Die Betrogene treffen wir wieder in einer längeren Geschichte, in der aber immer mehr die Ich-Erzählerin selbst in den Blick rückt. Sie, die souverän ihre Figuren ausstaffiert hatte und gleich noch elegante Analogien zu allerlei Federvieh mitlieferte, rutscht in eine Krise und macht einen sehr zerrupften Eindruck. Die Kräfte schwinden, die Liebe zu ihrem Mann Paul wird fadenscheinig. Die schöpferische Arbeit hat eine dunkle Kehrseite: "Dem berüchtigten weißen Blatt, aus dem man gern eine Legende macht, sitzt man ja nicht tatsächlich gegenüber. Man ist selbst das leere Blatt! Man schreibt auf der eigenen Leere Figuren, die man aus der spurlosen Weiße in sich selbst hervorpresst." Mühsam schält sich die Erzählerin wieder aus dieser Schockstarre heraus. Mit einer wundersamen Katzenrettung mitten im kältesten November kommen auch die Kräfte zurück.

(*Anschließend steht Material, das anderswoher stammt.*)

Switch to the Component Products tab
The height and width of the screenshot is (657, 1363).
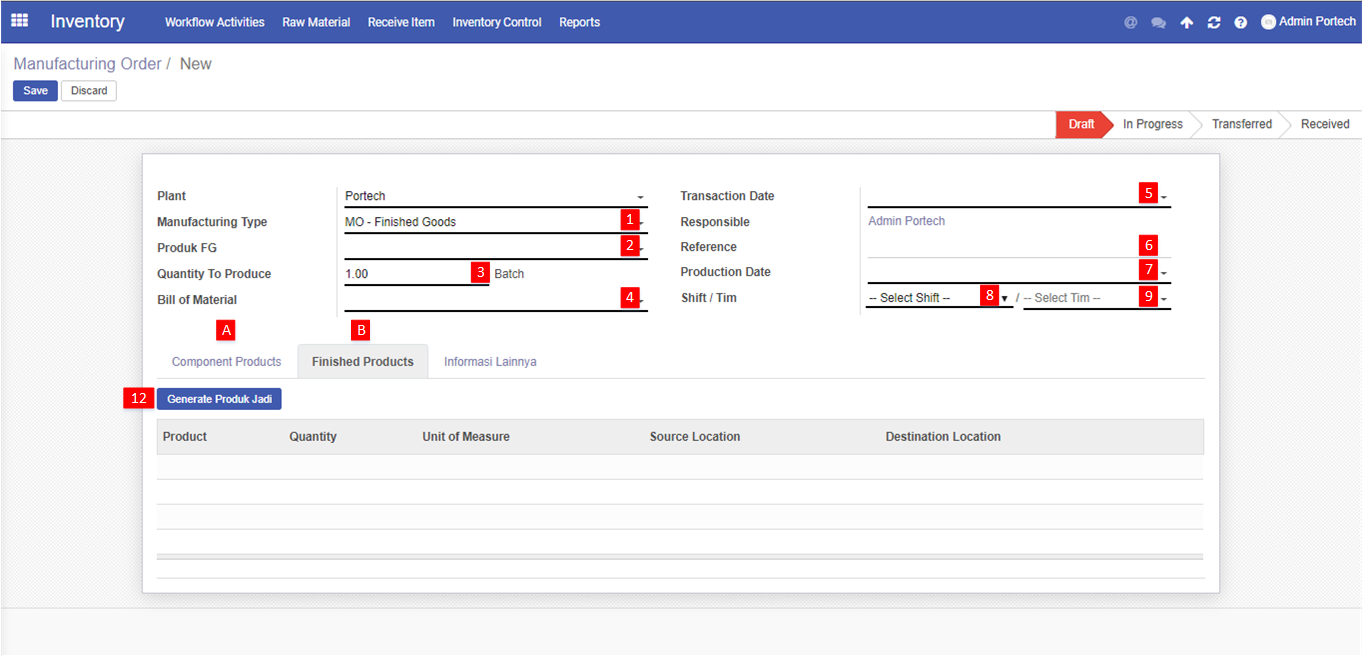pyautogui.click(x=226, y=362)
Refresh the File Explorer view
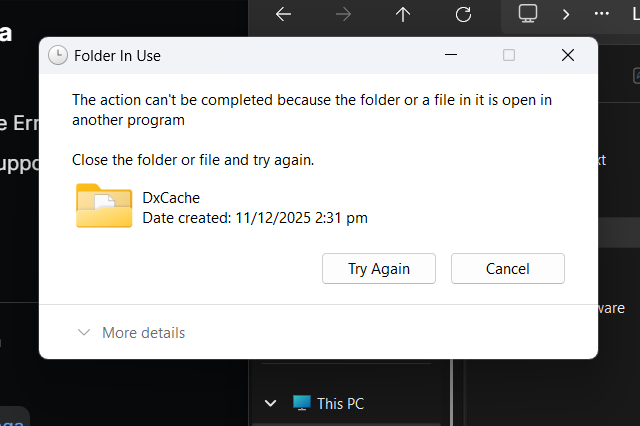Image resolution: width=640 pixels, height=426 pixels. [x=463, y=14]

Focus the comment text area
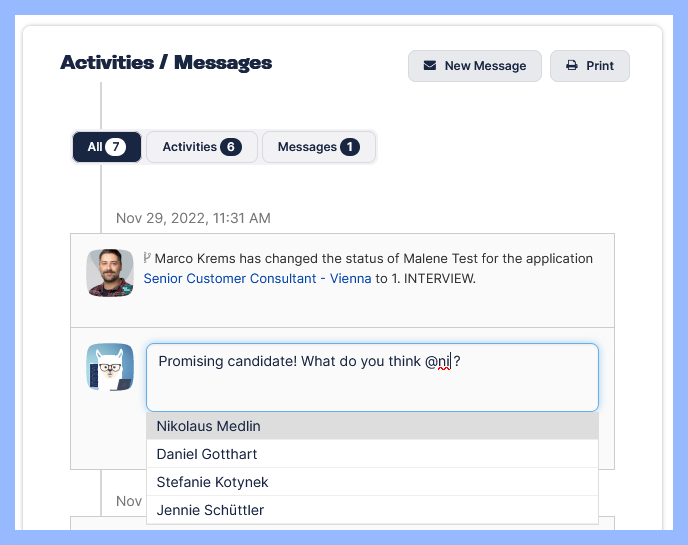pos(372,385)

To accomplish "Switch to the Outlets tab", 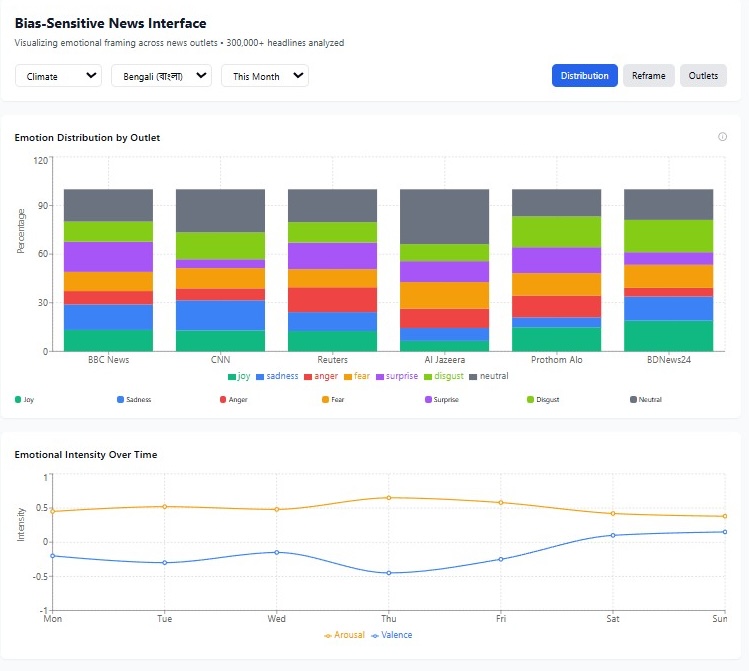I will click(x=703, y=76).
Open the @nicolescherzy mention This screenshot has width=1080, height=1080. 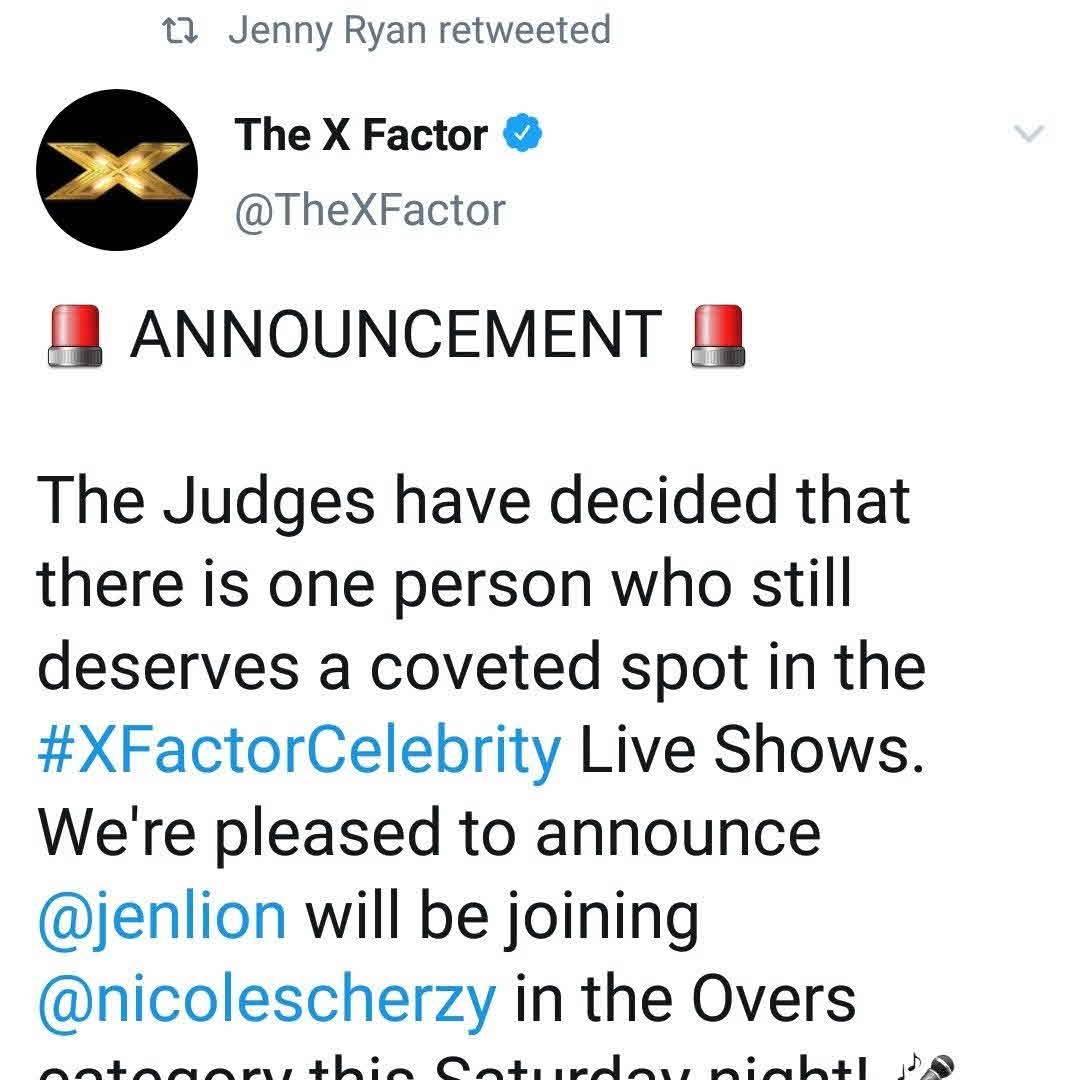click(267, 997)
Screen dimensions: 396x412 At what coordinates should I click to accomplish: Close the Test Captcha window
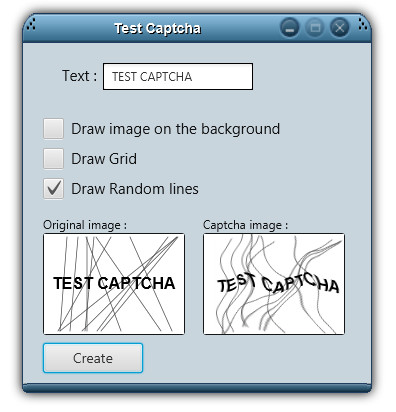339,27

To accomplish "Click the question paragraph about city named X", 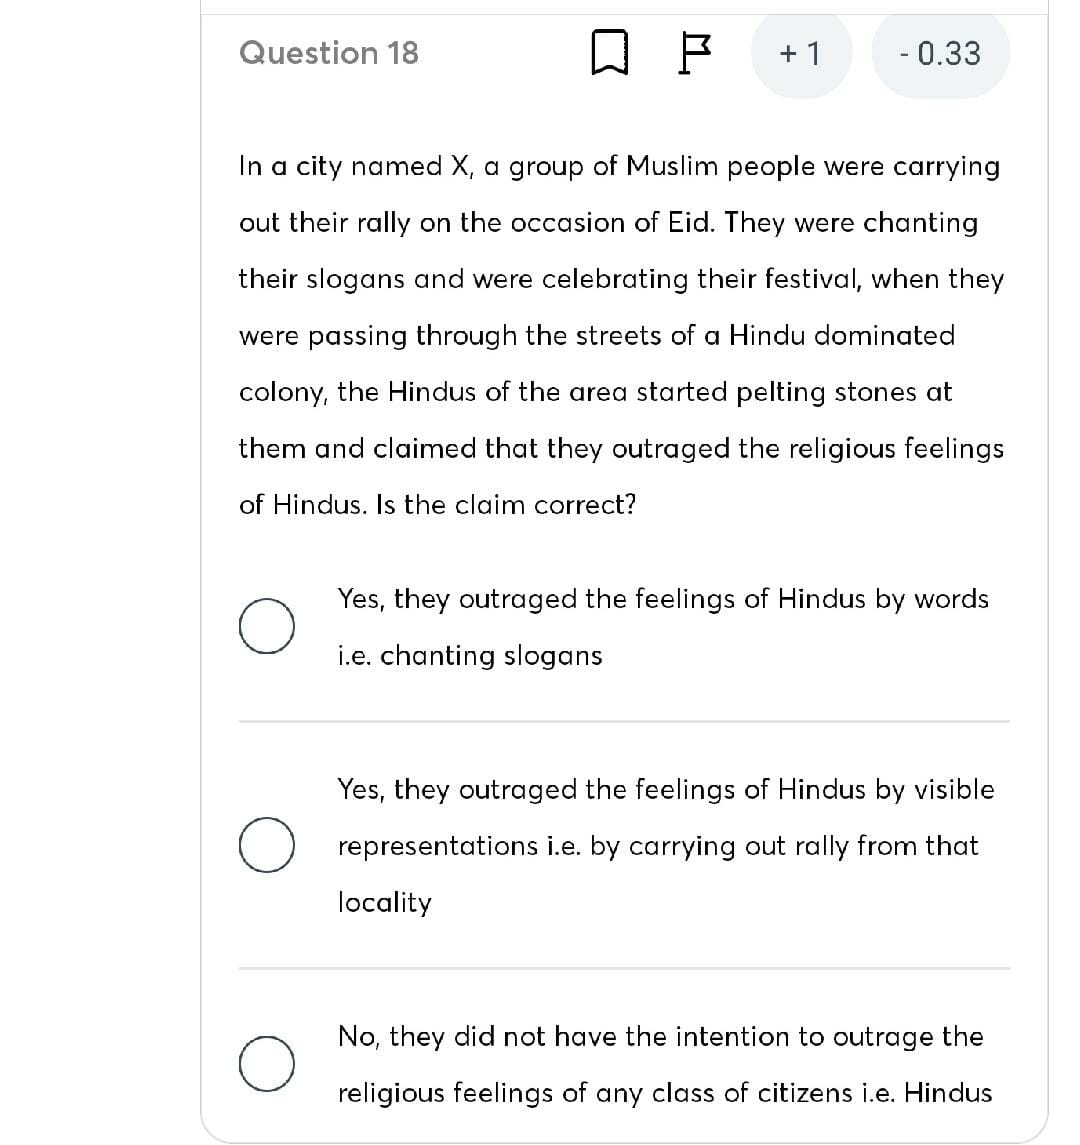I will [621, 335].
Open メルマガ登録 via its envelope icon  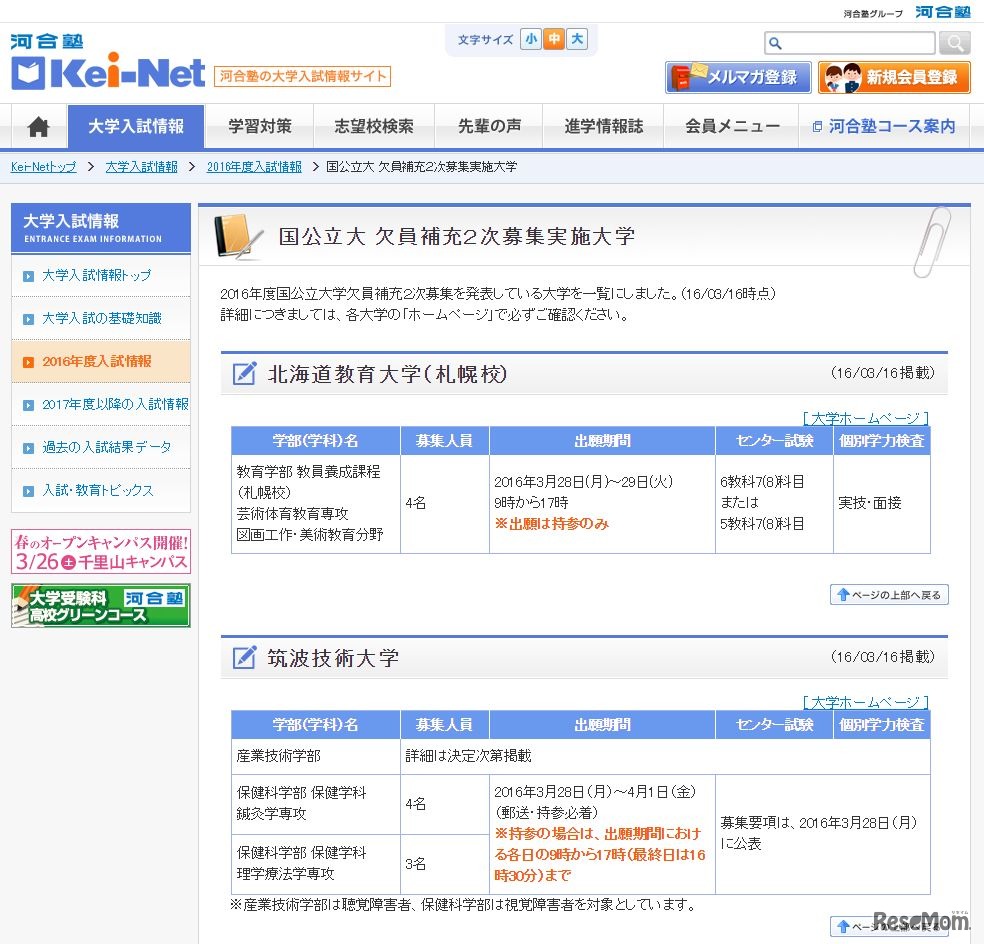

In der letzten langen Erzählung "Grünewald" erweist Brigitte Kronauer noch einmal dem Isenheimer Altar von Matthias Grünewald ihre Reverenz. Das um 1515 entstandene Kunstwerk mit seinen drei Schauseiten zu Tod und Auferstehung Christi diente schon in Kronauers Roman "Gewäsch und Gewimmel" (2013) als Hintergrundmotiv. Jetzt treten noch einmal die von Leid gezeichneten Figuren der Kreuzigung in den Vordergrund. Der Blick des sterbenden Jesus geht nicht zum strengen Schriftgelehrten, sondern wendet sich nach links zu den trauernden Frauen. Ein Sinnbild auch für diese Literatur, die sich nicht um Dogmen kümmert, sondern sich den Menschen zuwendet.

- Brigitte Kronauer: Das Schöne, Schäbige, Schwankende. Klett-Cotta Verlag Stuttgart, 596 Seiten, 26 Euro, ISBN 978-3-608-96412-7.